The Apostle Paul continues to emphasize that it is a very remarkable one, and a very appropriate one. First, you are buried, and then you rise; your baptism is a pictorial representation of union with our Lord in His burial and resurrection.

Now, let us examine this: The expression in verse 4, where we are told that we are “buried with Him by (or through) baptism,” seems to oppose very strongly this interpretation.  Paul does not say that it is a picture.

The Apostle Paul says that it is accomplished by or through baptism.  He does not say that this is a wonderful pictorial or symbolic representation of it.  He says that by or through our baptism this happened to us.

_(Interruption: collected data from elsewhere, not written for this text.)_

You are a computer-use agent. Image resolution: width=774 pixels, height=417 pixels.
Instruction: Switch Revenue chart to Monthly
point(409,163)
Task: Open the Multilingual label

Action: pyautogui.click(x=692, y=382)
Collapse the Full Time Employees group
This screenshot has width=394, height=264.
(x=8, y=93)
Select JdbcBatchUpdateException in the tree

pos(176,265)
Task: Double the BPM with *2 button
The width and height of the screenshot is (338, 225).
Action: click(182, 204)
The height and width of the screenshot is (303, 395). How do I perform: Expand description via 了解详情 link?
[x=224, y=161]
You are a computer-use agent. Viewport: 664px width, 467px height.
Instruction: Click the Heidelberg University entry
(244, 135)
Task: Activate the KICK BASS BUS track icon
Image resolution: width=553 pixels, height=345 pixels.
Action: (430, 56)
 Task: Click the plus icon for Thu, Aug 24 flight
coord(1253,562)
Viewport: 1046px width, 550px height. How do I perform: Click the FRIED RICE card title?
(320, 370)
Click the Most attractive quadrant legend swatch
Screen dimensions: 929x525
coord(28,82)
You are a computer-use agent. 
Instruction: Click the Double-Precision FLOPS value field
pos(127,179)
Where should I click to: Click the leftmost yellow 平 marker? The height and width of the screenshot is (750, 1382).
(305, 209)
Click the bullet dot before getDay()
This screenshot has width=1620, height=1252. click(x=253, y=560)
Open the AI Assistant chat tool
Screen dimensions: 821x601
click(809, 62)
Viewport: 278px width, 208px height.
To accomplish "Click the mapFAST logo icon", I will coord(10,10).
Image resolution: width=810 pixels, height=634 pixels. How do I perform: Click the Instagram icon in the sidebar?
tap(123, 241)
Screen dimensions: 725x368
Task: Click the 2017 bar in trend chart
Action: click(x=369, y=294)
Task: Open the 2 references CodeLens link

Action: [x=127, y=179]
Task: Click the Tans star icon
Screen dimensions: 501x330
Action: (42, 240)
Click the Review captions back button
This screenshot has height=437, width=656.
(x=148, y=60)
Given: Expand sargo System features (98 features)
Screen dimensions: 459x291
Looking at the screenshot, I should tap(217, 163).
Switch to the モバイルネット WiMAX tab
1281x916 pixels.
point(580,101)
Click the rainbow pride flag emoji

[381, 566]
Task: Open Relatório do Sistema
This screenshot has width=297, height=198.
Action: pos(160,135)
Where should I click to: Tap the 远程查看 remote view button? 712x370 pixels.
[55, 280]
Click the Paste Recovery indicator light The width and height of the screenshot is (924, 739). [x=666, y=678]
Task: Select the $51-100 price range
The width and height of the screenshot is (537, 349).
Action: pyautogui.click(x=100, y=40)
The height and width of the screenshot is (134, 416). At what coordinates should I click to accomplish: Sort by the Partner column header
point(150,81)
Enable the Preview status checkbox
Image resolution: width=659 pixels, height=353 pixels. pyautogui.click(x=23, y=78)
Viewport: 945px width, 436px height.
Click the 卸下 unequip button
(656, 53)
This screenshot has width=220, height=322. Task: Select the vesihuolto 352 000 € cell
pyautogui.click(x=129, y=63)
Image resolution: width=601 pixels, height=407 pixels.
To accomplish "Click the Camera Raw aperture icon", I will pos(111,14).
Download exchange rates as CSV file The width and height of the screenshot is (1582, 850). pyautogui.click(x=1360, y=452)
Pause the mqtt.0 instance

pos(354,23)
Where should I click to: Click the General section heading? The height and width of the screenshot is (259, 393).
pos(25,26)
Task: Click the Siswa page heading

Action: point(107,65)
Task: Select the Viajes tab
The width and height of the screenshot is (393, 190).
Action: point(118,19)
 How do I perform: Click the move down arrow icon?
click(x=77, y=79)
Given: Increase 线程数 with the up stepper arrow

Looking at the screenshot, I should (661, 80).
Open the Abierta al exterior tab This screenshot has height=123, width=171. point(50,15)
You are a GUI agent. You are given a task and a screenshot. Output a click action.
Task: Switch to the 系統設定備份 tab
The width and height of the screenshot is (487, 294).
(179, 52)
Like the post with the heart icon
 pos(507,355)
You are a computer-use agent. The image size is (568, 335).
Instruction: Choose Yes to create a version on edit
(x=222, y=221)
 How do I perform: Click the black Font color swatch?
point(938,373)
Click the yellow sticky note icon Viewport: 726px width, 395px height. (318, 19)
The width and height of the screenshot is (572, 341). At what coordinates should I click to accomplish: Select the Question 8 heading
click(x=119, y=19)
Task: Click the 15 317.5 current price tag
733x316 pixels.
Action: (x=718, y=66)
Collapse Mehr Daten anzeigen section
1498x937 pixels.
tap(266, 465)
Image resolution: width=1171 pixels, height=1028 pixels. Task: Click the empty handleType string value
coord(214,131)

Let us bear in mind that the doctrine of our union with Christ says that we are united with Him in all that happened to Him; and the first thing that happened to Him in this context was that He was crucified!  The Apostle Paul introduces this same idea elsewhere, says, "I have been crucified with Christ” Galatians 2:20:

“I have been crucified with Christ [in Him I have shared His crucifixion]; it is no longer I who live, but Christ (the Messiah) lives in me; and the life I now live in the body I live by faith in (by adherence to and reliance on and complete trust in) the Son of God, Who loved me and gave Himself up for me.” (Amplified)

"I have been crucified with Christ.”  Where is that represented in this pictorial representation?  How does water baptism represent crucifixion?  It is simply not there.  And yet it is a vital part, perhaps the most vital of our union with our Lord Jesus Christ.

Therefore, there should be a doubt at once in our minds as to whether the Apostle uses baptism as a picture.